--- START OF Information supplied ---
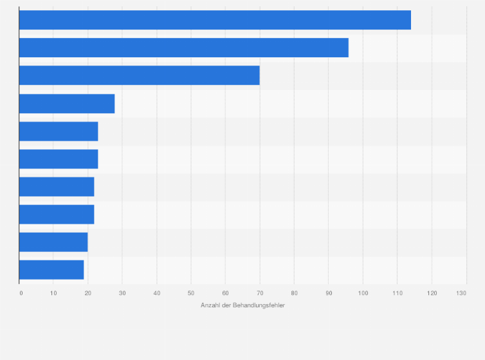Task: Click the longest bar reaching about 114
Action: (215, 20)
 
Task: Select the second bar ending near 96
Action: (183, 48)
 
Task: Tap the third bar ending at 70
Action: (139, 75)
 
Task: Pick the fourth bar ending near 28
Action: (67, 104)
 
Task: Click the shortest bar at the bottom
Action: (51, 270)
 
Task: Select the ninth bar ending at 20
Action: (53, 242)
--- END OF Information supplied ---
**Directions:**
Reproduce the entire listing line by line, task lines included, and rescale every coordinate in the actions by a factor of 1.05, rounding each to a whole number with halves rounded up. Leave the picture out of your version.

**Result:**
Task: Click the longest bar reaching about 114
Action: (226, 21)
 
Task: Select the second bar ending near 96
Action: (192, 50)
 
Task: Tap the third bar ending at 70
Action: (146, 79)
 
Task: Pick the fourth bar ending near 28
Action: (70, 109)
 
Task: Click the shortest bar at the bottom
Action: (54, 284)
 
Task: Select the ninth bar ending at 20
Action: (56, 254)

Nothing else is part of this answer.